Dios puede perfectamente hacer milagros e intervenir extraordinariamente en nuestras vidas. Pero éste no es su método preferido. Normalmente actúa como el jardinero o el agricultor de las parábolas evangélicas. Siembra, riega y escarda. Aplica buen abono en cantidades abundantes. Este método requiere de nosotros una disposición a esperar. Esta actitud no es espontánea para la mayoría de nosotros, admitámoslo. Nuestra ansia de cambio inmediato puede ser despótica. Así pues, la tercera etapa de nuestra maduración hacia la libertad es la paciencia, esa espléndida virtud que, según San Benito, nos permitirá descubrir desde dentro el misterio pascual y comprobar la eficacia de los remedios pascuales.
Si nos sometemos a esta pedagogía, conoceremos cada vez más íntimamente a Jesucristo, la Verdad que nos hace libres. Ha resucitado y ha sido glorificado. Debemos buscarlo allí donde está y no reducirlo a nuestras insignificantes dimensiones. Este es el mensaje que nos transmite el Evangelio de hoy. Las palabras dirigidas a María Magdalena en el huerto: "¡No te aferres a mí!", nos advierten contra nuestra tendencia a circunscribir la acción salvífica y la realidad misma de Dios.
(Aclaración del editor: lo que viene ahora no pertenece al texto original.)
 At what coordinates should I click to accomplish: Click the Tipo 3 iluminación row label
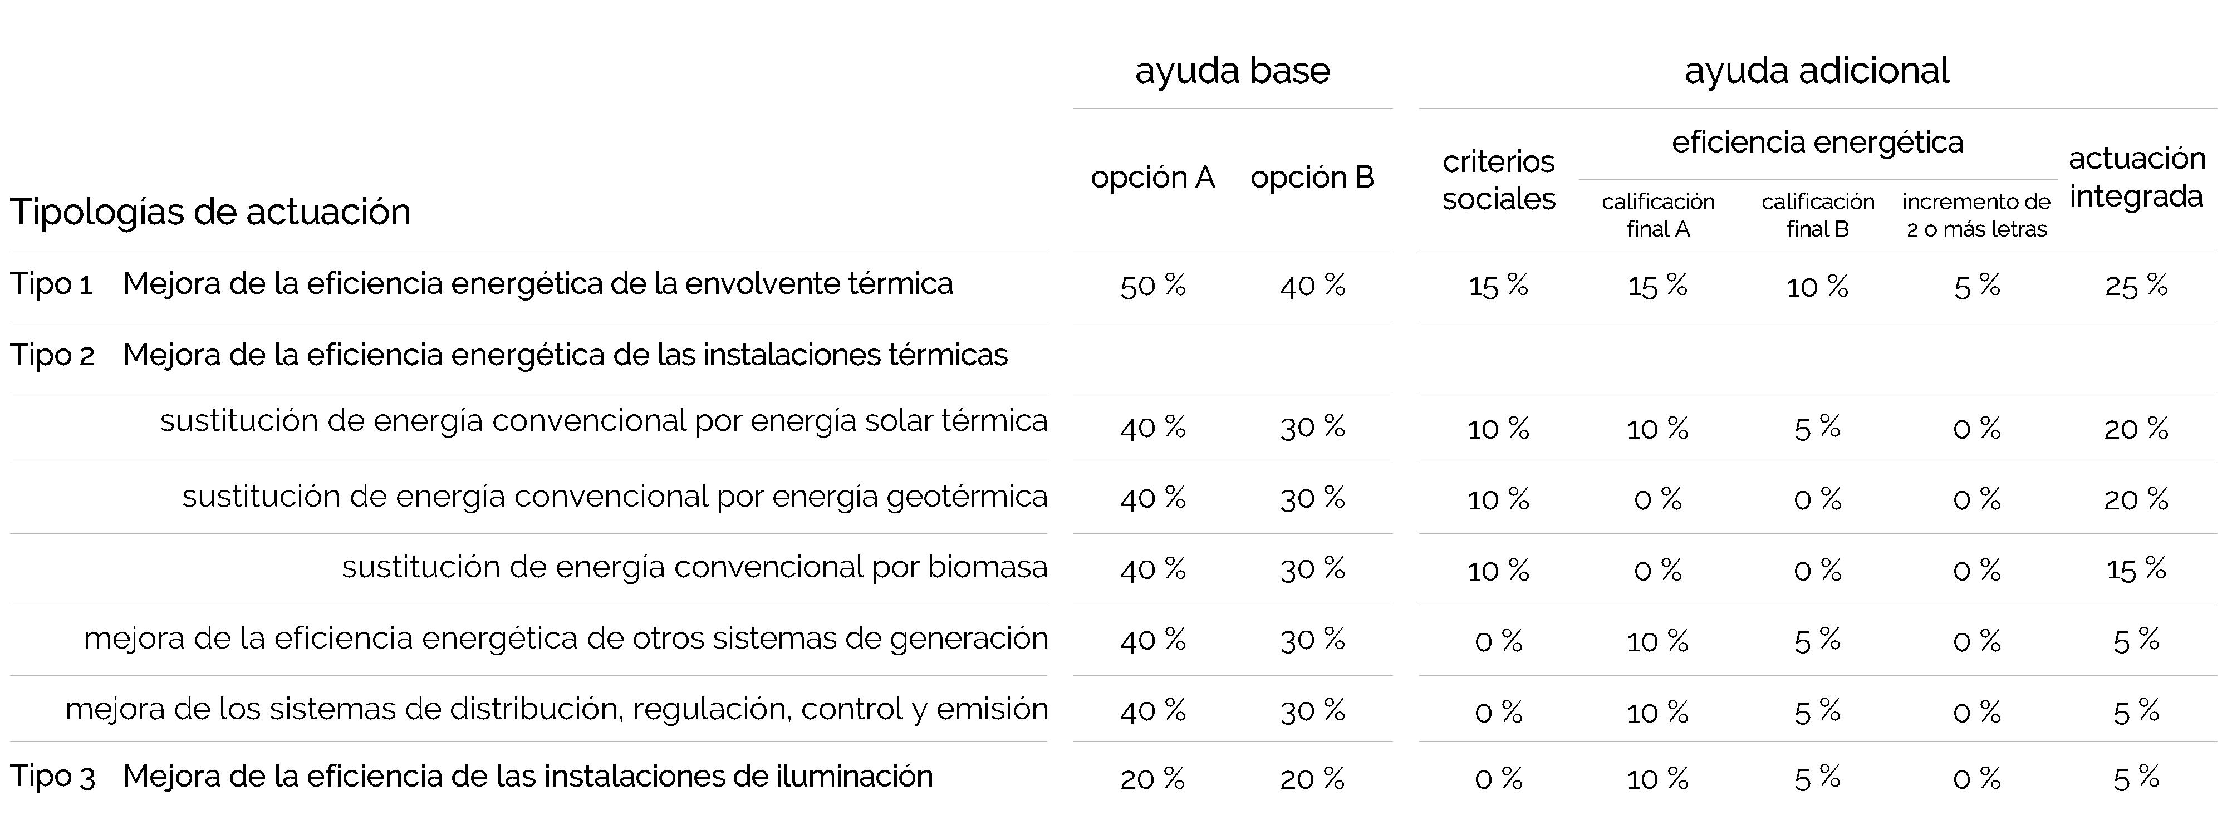(527, 776)
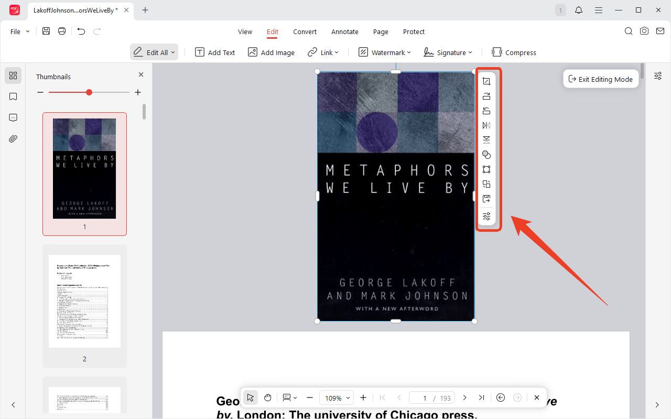The width and height of the screenshot is (671, 419).
Task: Expand the Signature dropdown
Action: pos(448,52)
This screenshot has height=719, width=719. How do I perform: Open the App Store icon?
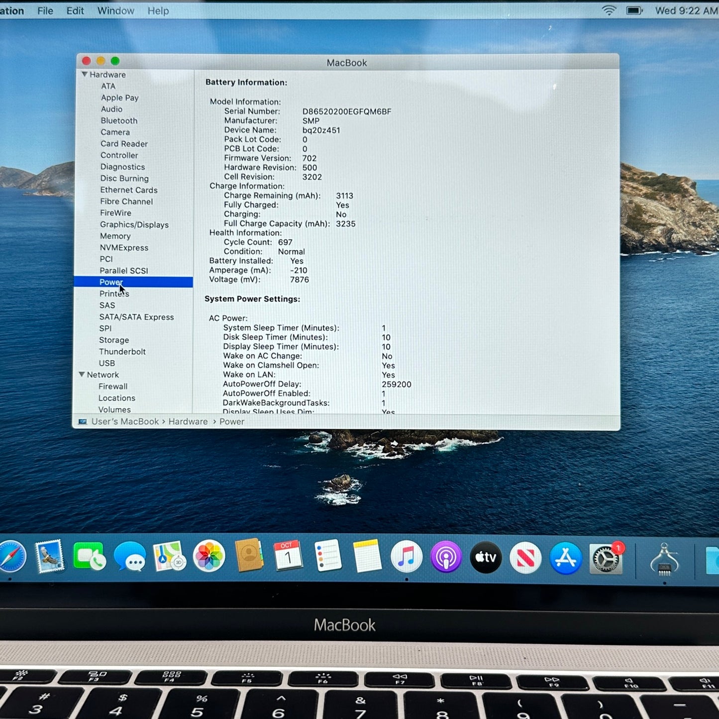point(565,558)
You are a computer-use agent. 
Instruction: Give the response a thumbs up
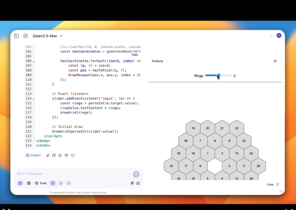60,155
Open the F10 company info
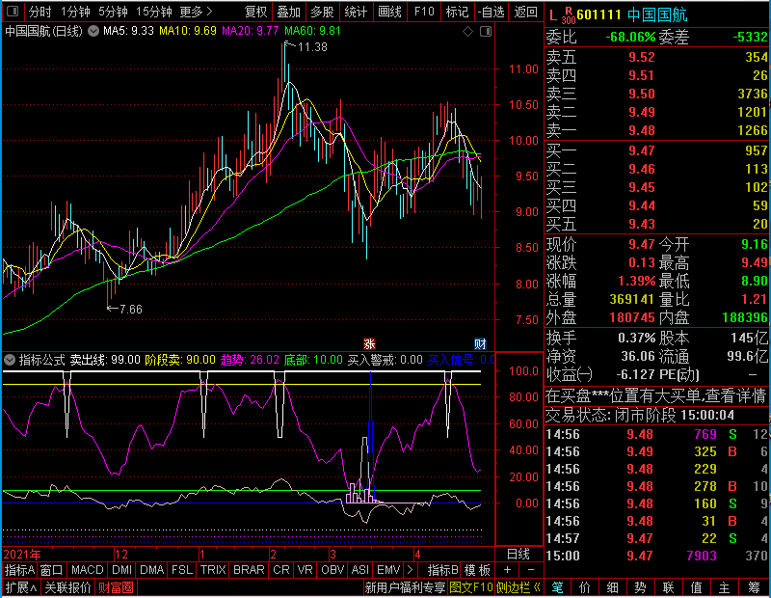This screenshot has height=598, width=771. point(424,11)
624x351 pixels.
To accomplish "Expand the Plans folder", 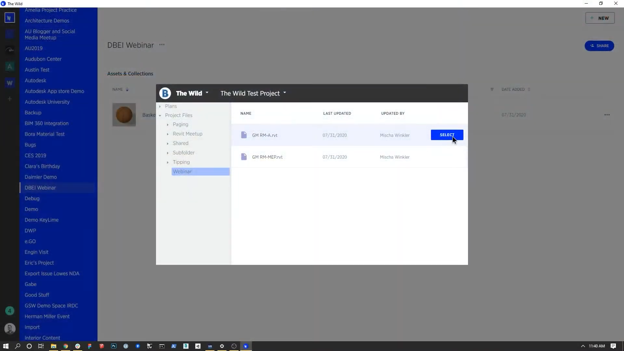I will 160,106.
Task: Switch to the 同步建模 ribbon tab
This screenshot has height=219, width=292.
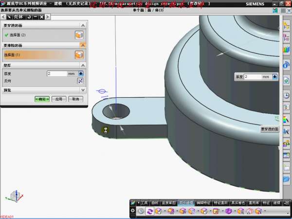Action: [x=186, y=202]
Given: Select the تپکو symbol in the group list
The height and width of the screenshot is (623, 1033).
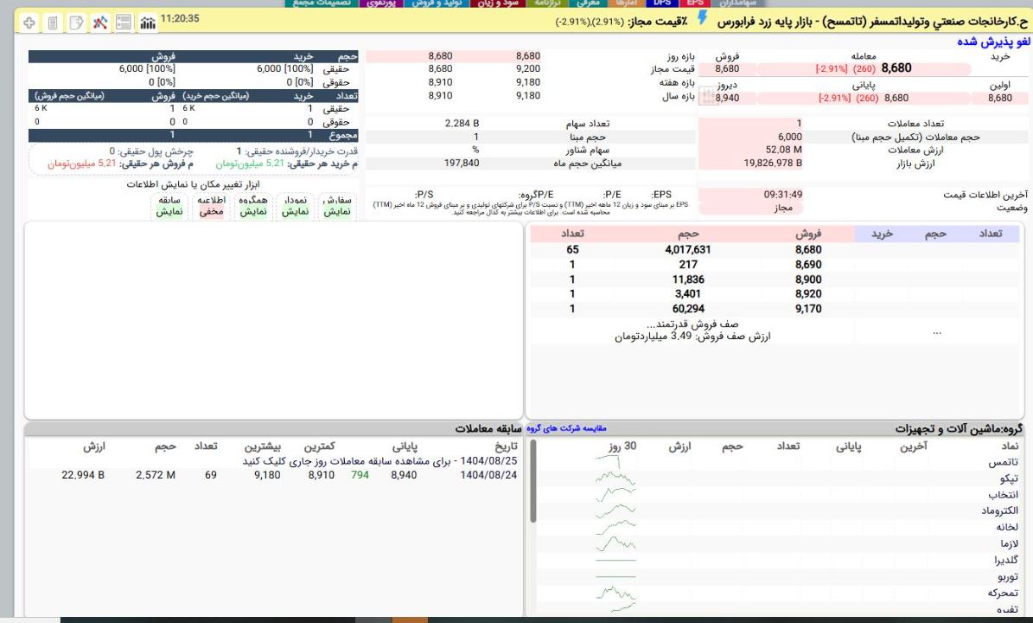Looking at the screenshot, I should click(1002, 478).
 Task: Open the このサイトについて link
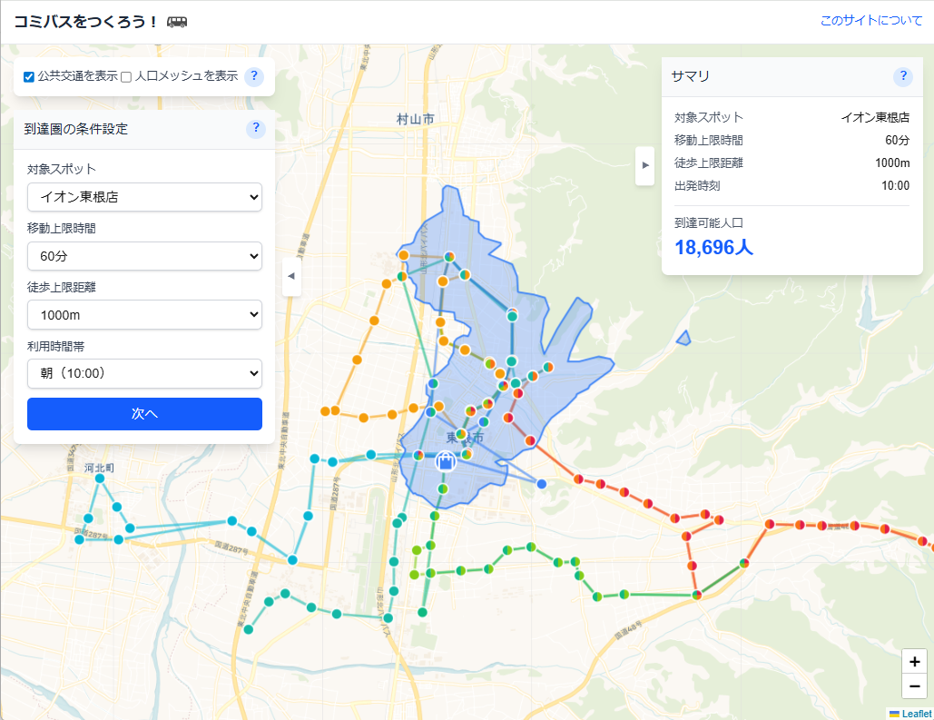click(870, 21)
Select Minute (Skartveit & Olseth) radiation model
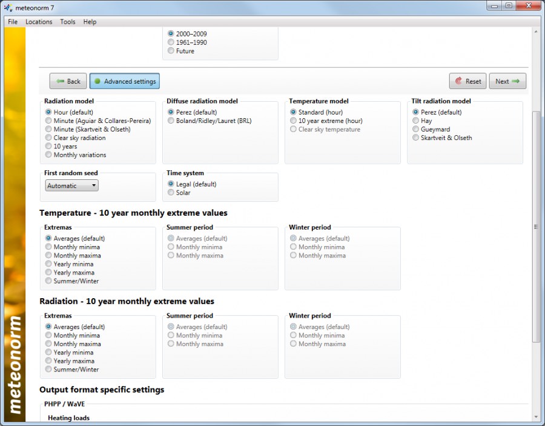Screen dimensions: 545x426 pyautogui.click(x=48, y=129)
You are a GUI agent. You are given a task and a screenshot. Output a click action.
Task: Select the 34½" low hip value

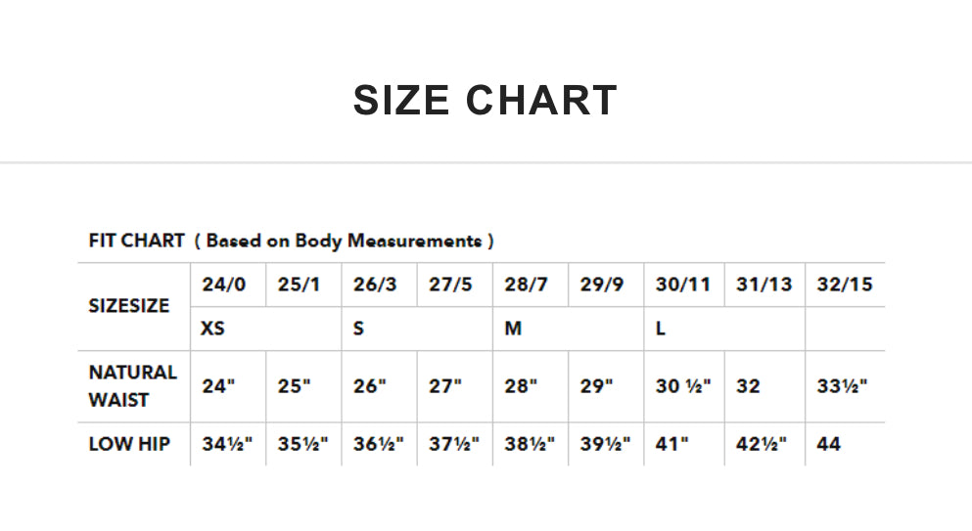point(227,444)
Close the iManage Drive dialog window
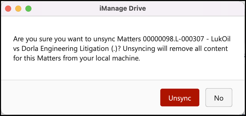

Aspiremos, pues, a obtener, no una libertad fácil y artificial, sino una libertad perfecta y verdadera. Y concedamos a Dios su libertad de actuar, una libertad que necesariamente trasciende nuestras nociones limitadas.
Tenemos todo lo que necesitamos para proceder con serenidad. A nuestra búsqueda de la libertad perfecta corresponde la gracia perfecta que recibimos al ser incorporados al Cuerpo de Cristo por el bautismo. Fijaos bien en la correspondencia entre la aspiración de la colecta de hoy y la afirmación de la oración después de la comunión:
«Escúchanos, Dios todopoderoso, y, así como has concedido a tu familia la gracia perfecta del Bautismo, prepara sus corazones para la recompensa de la felicidad eterna».
Mons. Erik Varden, obispo de Trondheim, Noruega.